Человек разрушается до основанья,
если вечно во всем до основы доходит.
Что я в результате имел? Разбитую машину, покалеченную руку и гаденькое ощущение очередного поражения.
Однако жизнь продолжалась.
Неожиданно пошел крупный фарт. Купили мою работу «Мертвая бабочка» за вполне приличную сумму — полторы штуки баксов. У меня тут же выросли крылья!
И это не всё! Как выражался мой приятель, деньги бродят стайками. То есть, деньги — к деньгам. Главное в этом деле, чтоб было к чему прилипнуть. Вернули вдруг старый долг. Купили также работу отца. Спасибо тебе, душа-человек! Ты и с того света помогаешь своему нерадивому отпрыску. Продал машину — как не оправдавшую доверия. Я вновь оказался при деньгах!
Я решил — теперь все будет иначе. Хватит разлагаться и плавать в мутном бульоне своих страстишек, отыскивая в жизни крупицы смысла. Пора брать быка за рога — всё менять кардинально.
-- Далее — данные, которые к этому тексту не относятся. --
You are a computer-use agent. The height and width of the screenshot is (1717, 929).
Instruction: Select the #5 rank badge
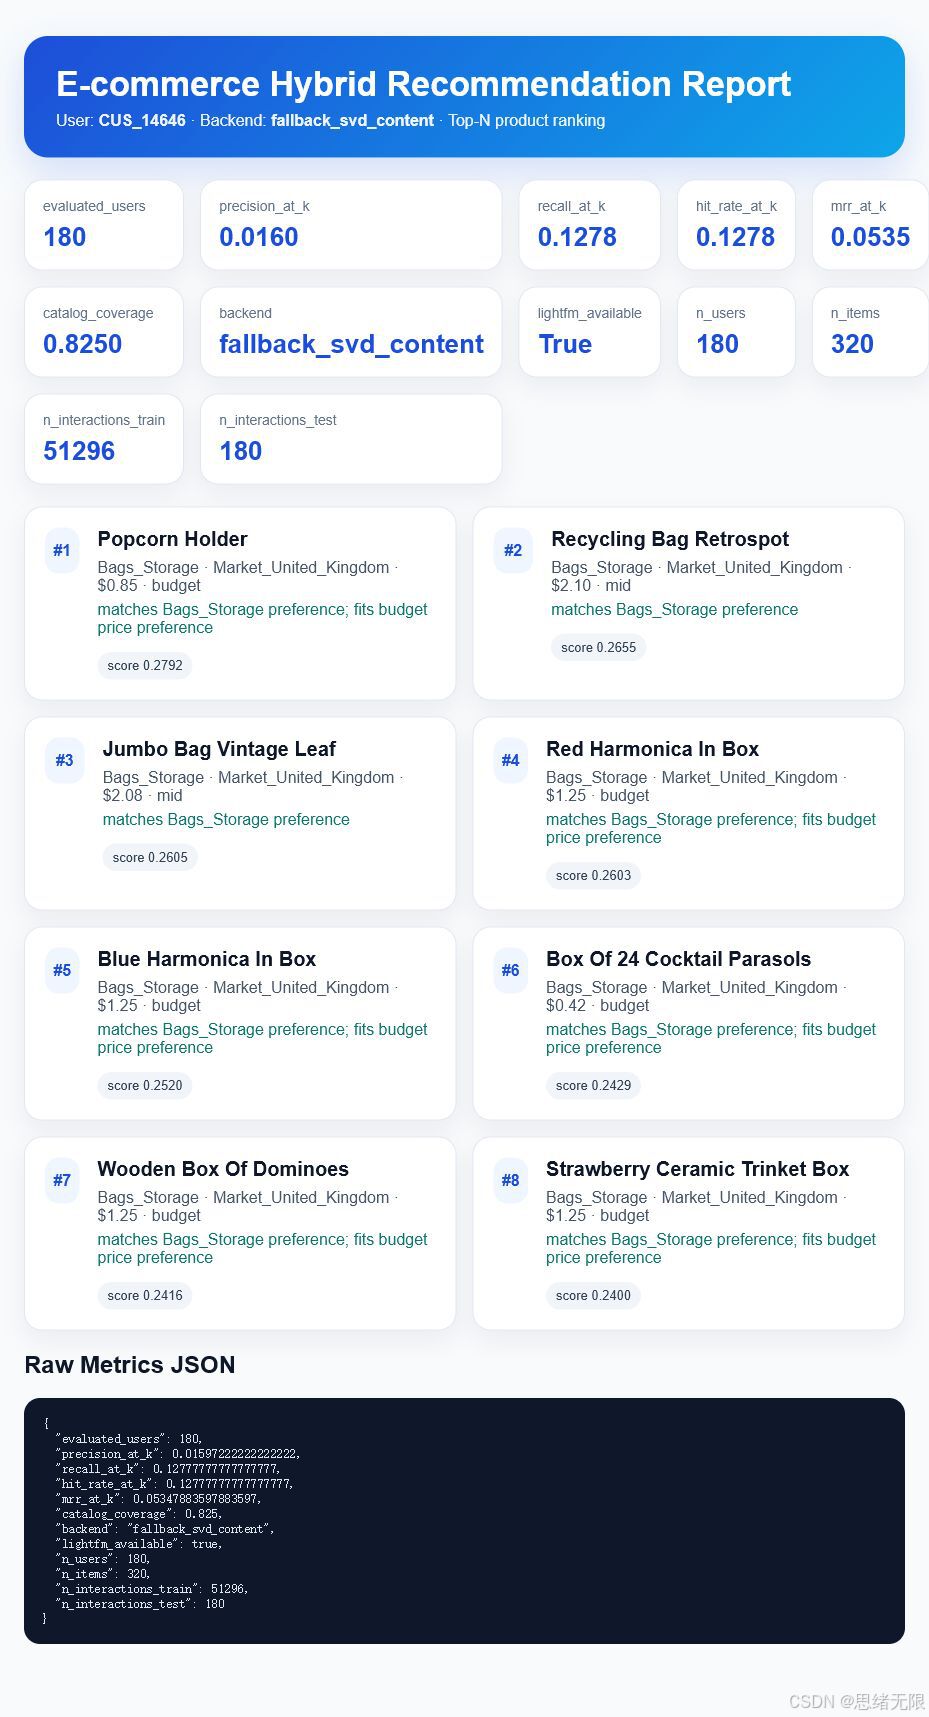pyautogui.click(x=62, y=970)
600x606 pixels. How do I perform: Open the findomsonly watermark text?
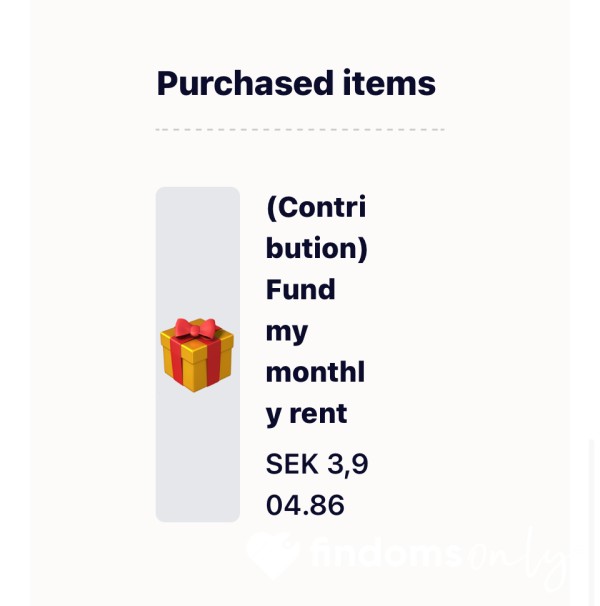406,555
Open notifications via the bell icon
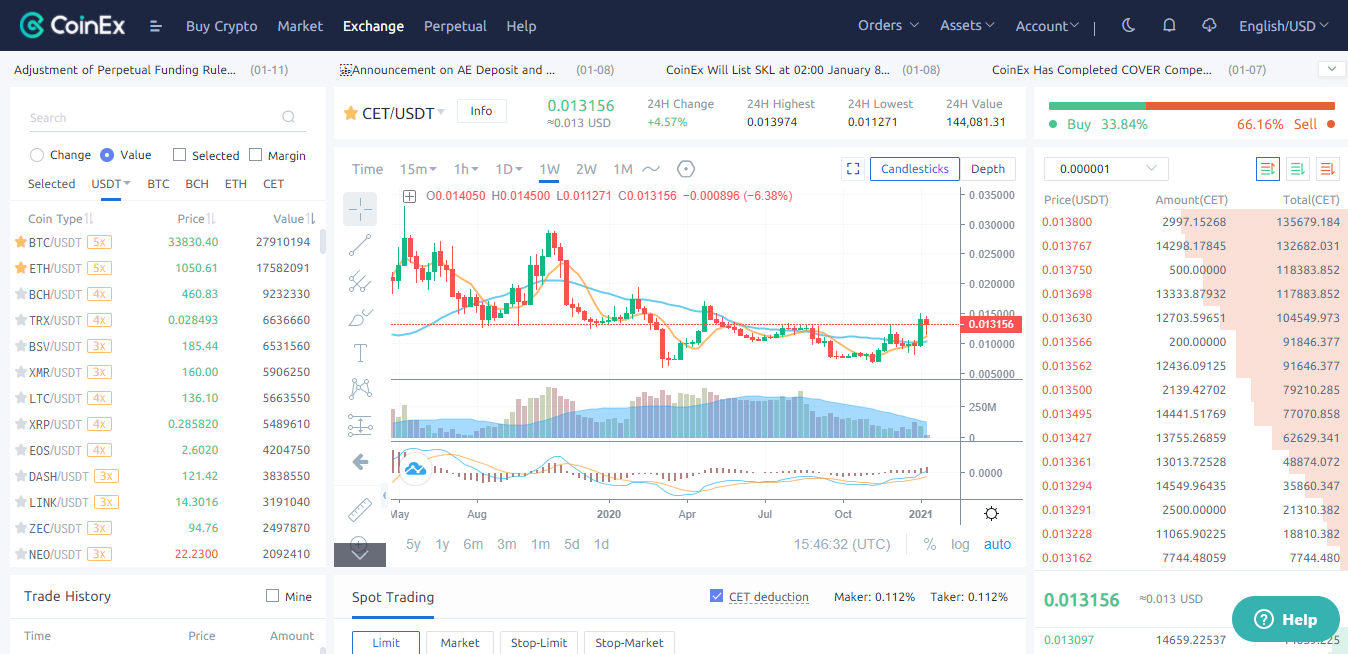Image resolution: width=1348 pixels, height=654 pixels. 1169,26
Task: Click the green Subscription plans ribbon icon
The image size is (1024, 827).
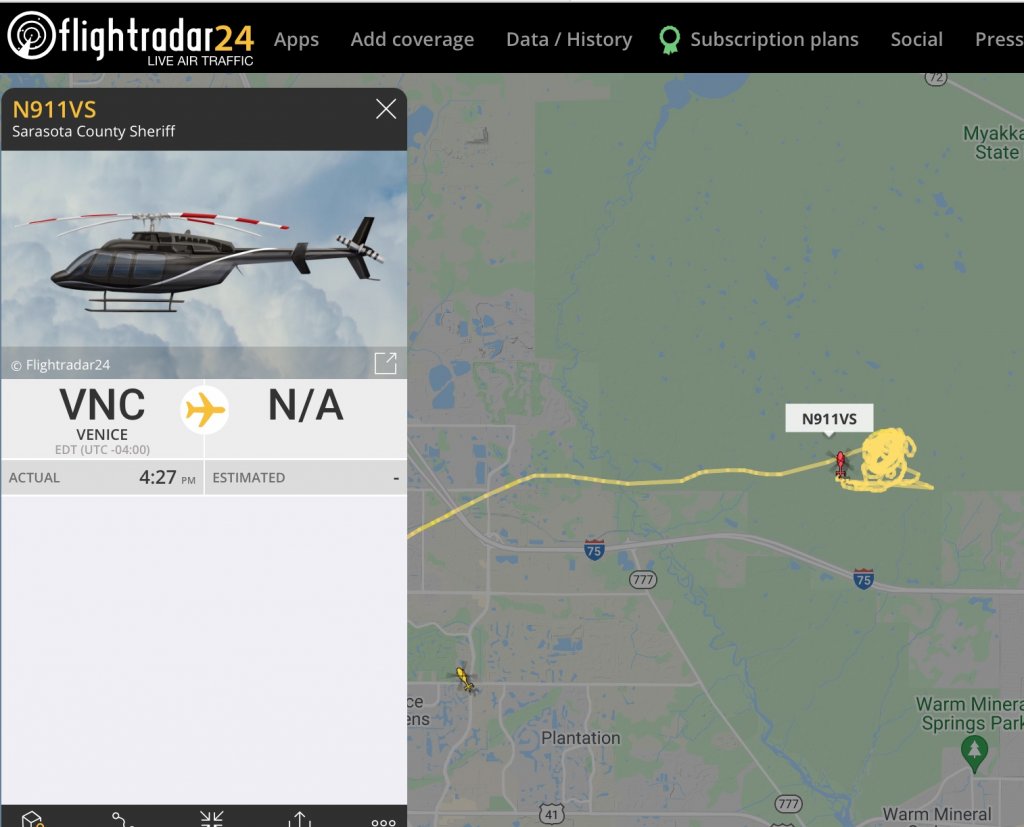Action: [669, 40]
Мое любимое ремесло! — вот панацея от всех недугов.
Однако, как я теперь понимаю, это была последняя попытка взлететь перед гибелью. Говорят, перед смертью, даже раковым больным становится легче…
Через какое-то время я вновь погрузился в свой клейкий раствор, в котором неизвестно чего больше — страдания или безумия, нагромождения тяжелых мыслей-камней или наплыва щемящего чувства одиночества. Пристального взгляда в долину, истоптанную жуткими ордами, летящими в пустоту или взгляда в бессмысленную и загадочную улыбку, застывшую на лице самой распутной девки — Вечности.
Из двух зол я никогда не выбирал. Я хватался за оба разом… Страх и боль, мои верные спутники — не хотели расставаться со мной.
Да и что, собственно, могло случиться с человеком, поставившим на карту разрушение основ. Отрубленная голова Отца небесного — требовала отмщения. И оно состоялось.
По вере — и дела ваши, не так ли, братья и сестры? Я выбрал свою маленькую Веру. Через нее и состоялась казнь.
Тайно обжегшись,
но не за веру,
скорее за то, что для веры
он сил в себе не нашел.
Вера была девушкой живой и симпатичной. Стройная фигурка ее постоянно находилась в движении. Она довольно бойко торговала. Не путалась в товаре, не ошибалась в деньгах и быстро считала сдачу. Легко и непринужденно разбиралась с алкашами, которые постоянно наведывались к ней. Одни предлагали бартер — вещи, унесенные из дому в обмен на спиртное. Некоторые слезно выпрашивали в долг. Вера была лишена сантиментов, — поэтому шансов практически не было ни у кого. Один мужичонка как-то трясущимися руками высыпал ей мелочь на тарелку. Рубля три-четыре. Заискивающе спросил:
— Хозяюшка, что можно на эту сумму… употребить?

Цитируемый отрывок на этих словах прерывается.